Five questions to Mary L. Peng

Five questions to Mary L. Peng

Five questions to Kim Somervuori Reading Five questions to Mary L. Peng 4 minutes Next Five questions to Olga Burkard

Based in Boston, US, Mary L. Peng is a self-taught multi-media artist, spanning digital art, paintings, and mixed-media art. Peng’s oeuvre delves into the intricate links between the human body and psyche, reality, perception, and nature. Blending visual elements as organic living forms, her work oscillates between outright exploration of visceral aesthetics and the probing of philosophical concepts on constructionism and connectedness. 

How did you get into art?

As a self-taught artist, I started experimenting with digital mediums about two years ago and became completely addicted to the moment of thrill and “creative high” during the process of imagining, creating, and contemplating. I decided to venture into physical mixed mediums a while ago to explore a closer relationship between creation, imagination, and physical materiality, where I let the medium be the massage of my creativity and let the idiosyncrasies of of different mediums be the co-creative driving force of my work.

How would you describe your style? What makes your work special?

I would use “intuitive impressionism” to describe my work, with an absurd, non-sensical, but rich composition where colors contrast dynamically, creating a visual experience that is reflective of the dynamic interplay between fleeting thoughts and free expressions, both chaotic and harmonious. I use a wide color palette that ranges from soft pastels to intense, vivid hues to capture the momentary interplay of light and color, resembling the fleeting impressions of both the natural world and the subconscious world, one of my most sacred inspirations. I hope to let my technique suggest spontaneity and freedom, allowing the viewer to experience an intuitive sense of movement and a subtle sense of rebellion to the perception of an orderly and structured world.

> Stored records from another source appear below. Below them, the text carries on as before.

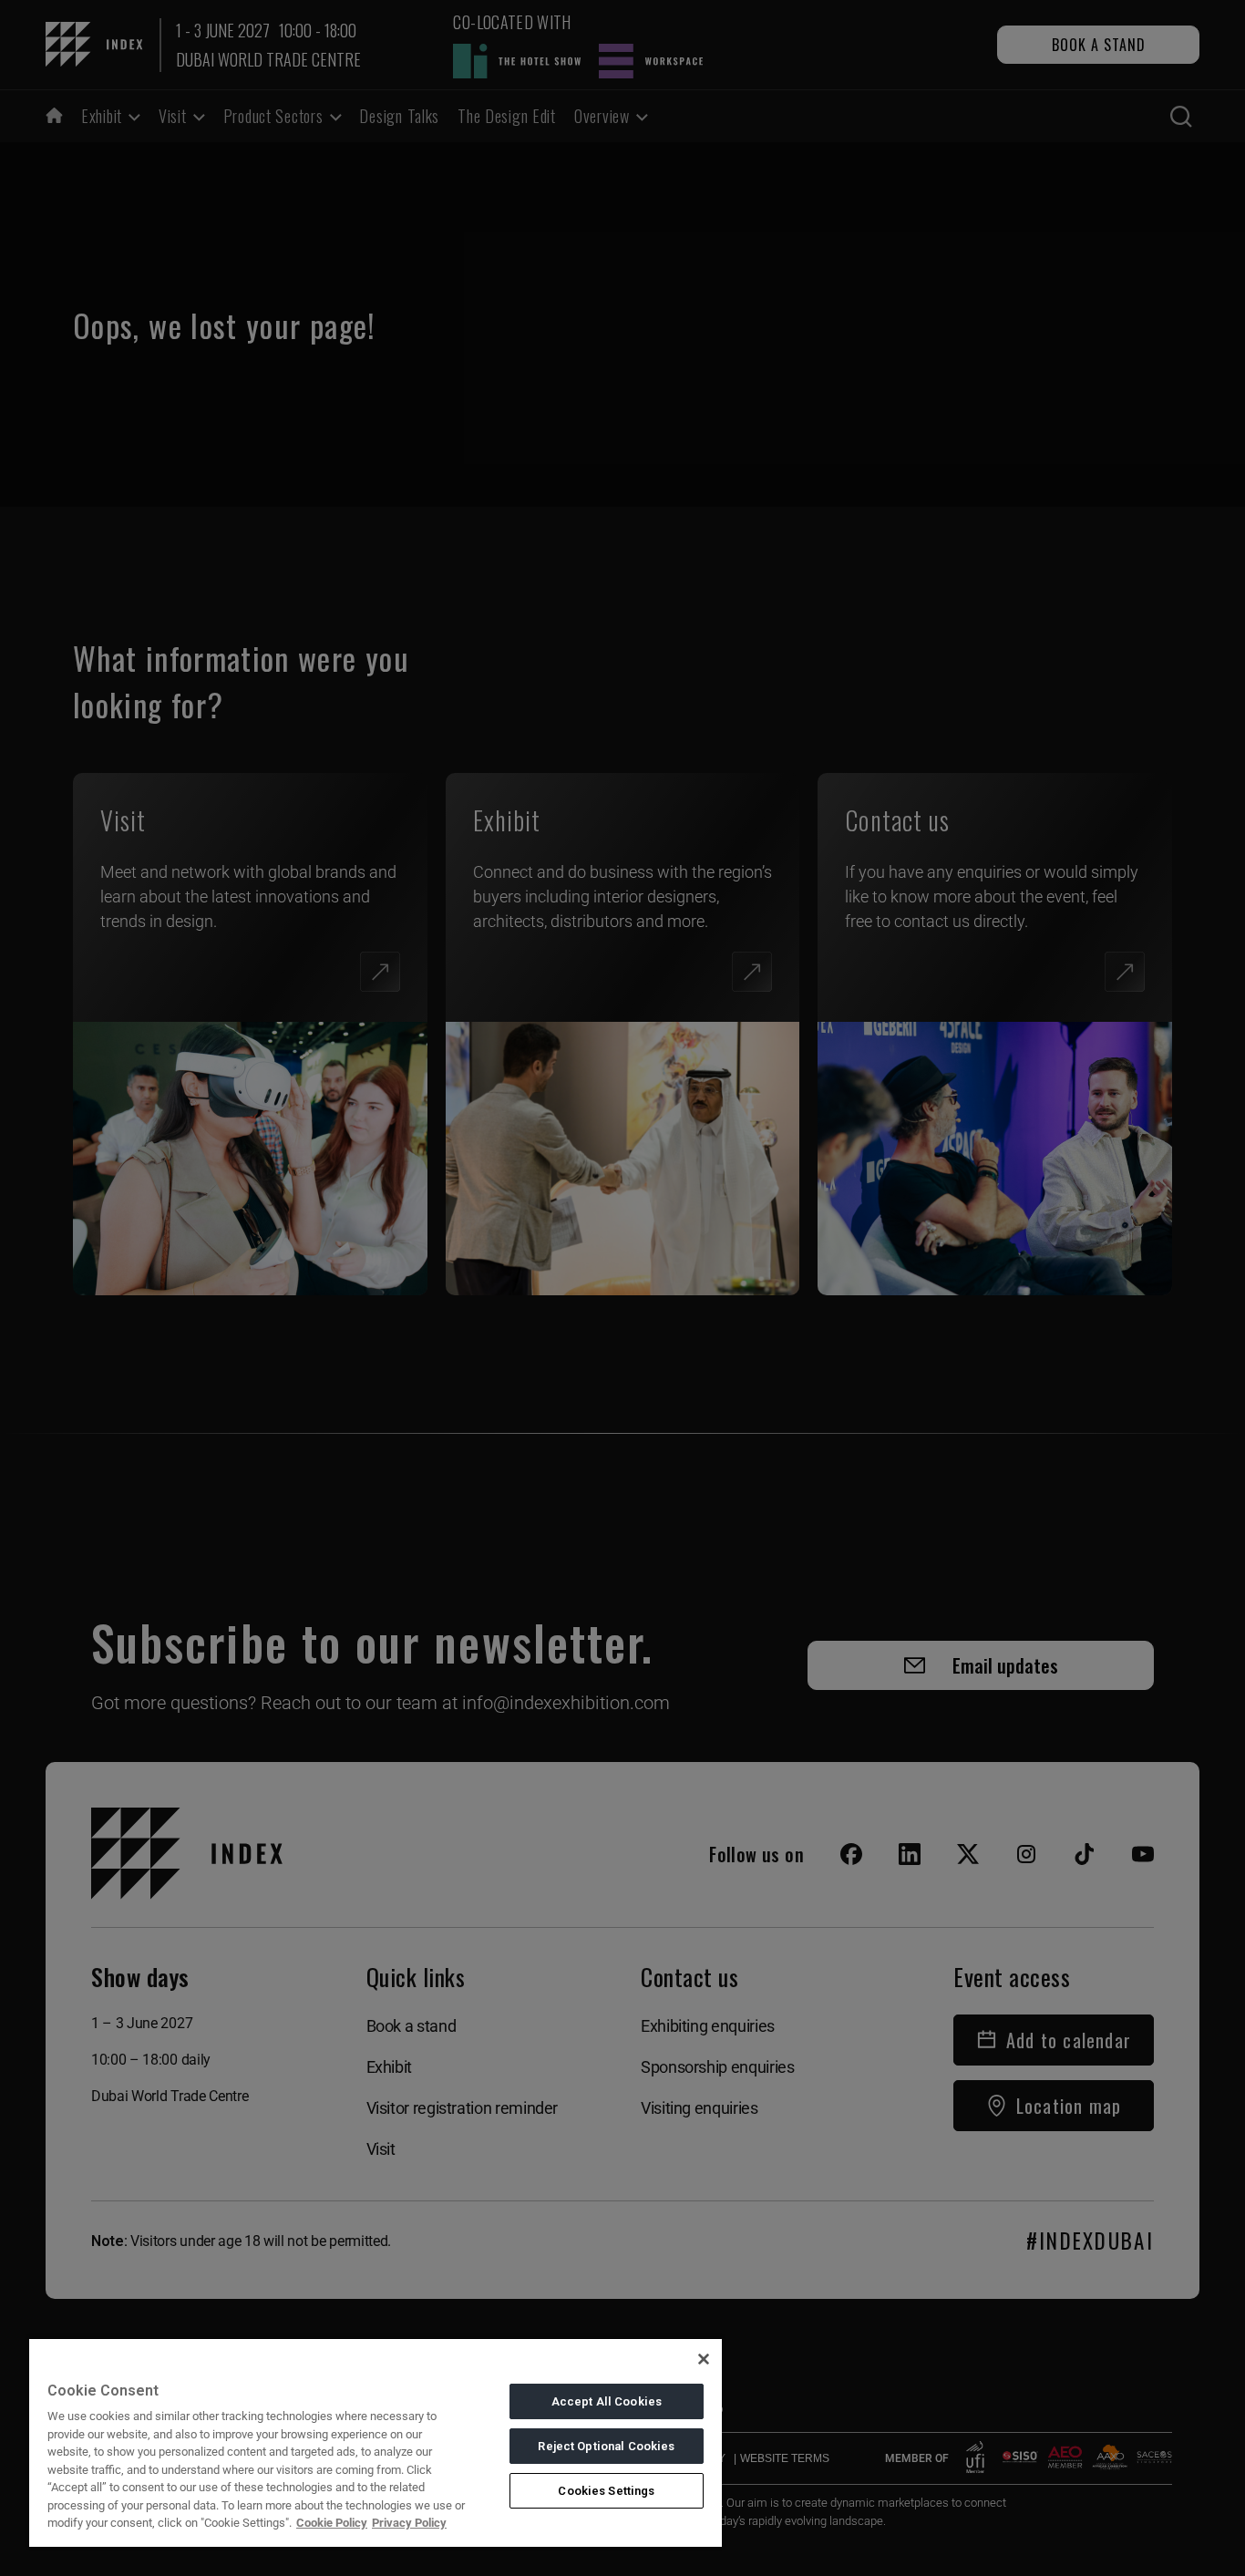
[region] (375, 2442)
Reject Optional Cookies (606, 2446)
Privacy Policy (409, 2523)
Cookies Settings (606, 2491)
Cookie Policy (331, 2523)
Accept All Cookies (606, 2401)
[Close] (703, 2359)
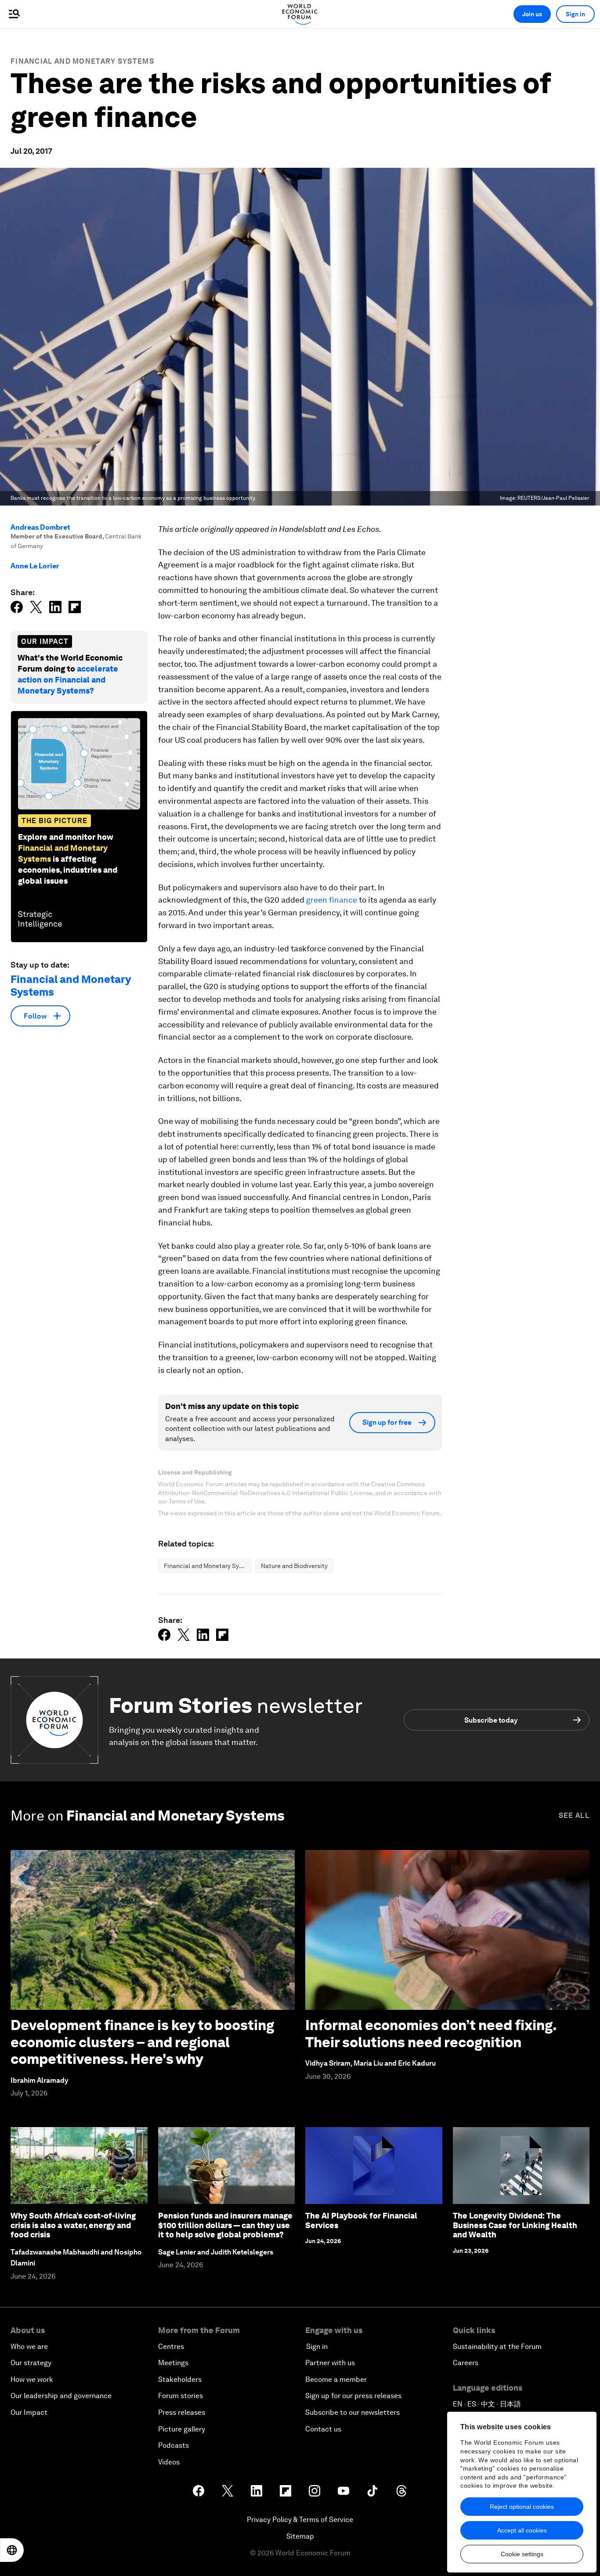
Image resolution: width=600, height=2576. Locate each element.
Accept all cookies (522, 2530)
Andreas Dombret (40, 527)
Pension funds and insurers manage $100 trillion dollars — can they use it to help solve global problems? (225, 2225)
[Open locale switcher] (11, 2550)
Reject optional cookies (522, 2506)
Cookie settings (522, 2554)
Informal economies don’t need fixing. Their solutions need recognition (431, 2033)
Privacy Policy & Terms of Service (300, 2519)
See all (574, 1815)
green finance (331, 899)
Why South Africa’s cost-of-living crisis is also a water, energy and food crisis (73, 2225)
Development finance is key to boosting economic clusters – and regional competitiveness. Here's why (142, 2041)
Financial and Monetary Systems (82, 61)
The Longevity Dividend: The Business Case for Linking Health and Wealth (515, 2225)
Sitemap (300, 2536)
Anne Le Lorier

How do you go about developing your work?

I do not really have a process. I usually have an overall vision of colors that would appear in my head and I start from there and spend hours adding and subtracting elements on a piece of paper of canvas. The decision to conclude a piece is based on a subjective moment of realization when I feel that the piece is complete. This moment is purely based on my achieving a balance or harmony that I sense intuitively. My method, relying heavily on spontaneous decisions and emotional responses, makes the creative process a deeply personal experience for me, where the impressions of the moment and the emotional resonance of forms overpower the strict adherence to traditional techniques or detailed planning. Each piece is a specific snapshot of time, embodied and lived.

Who or what influences you?

Transcendentalism, romanticism, quantum physics, Taoism, and the natural world.

Writers and poems and philosophers that inspire my work: Ralph Waldo Emerson, Henry Thoreau, Mary Oliver.

Scientists that inspire my work: Carl Sagan, Michio Kaku.

Make us curious. What are you planning to do next?

Given my background as a trained public health professional, one of my aspirations is to marry the field of public health and the art world. I am setting up a studio, “Mary Peng Studio”, to support global health initiatives that I will be setting up through collaborations with hospitals, healthcare systems, schools, and non-profits, whereby I will directly develop and fund these initiatives through revenue from the art and design services that I provide.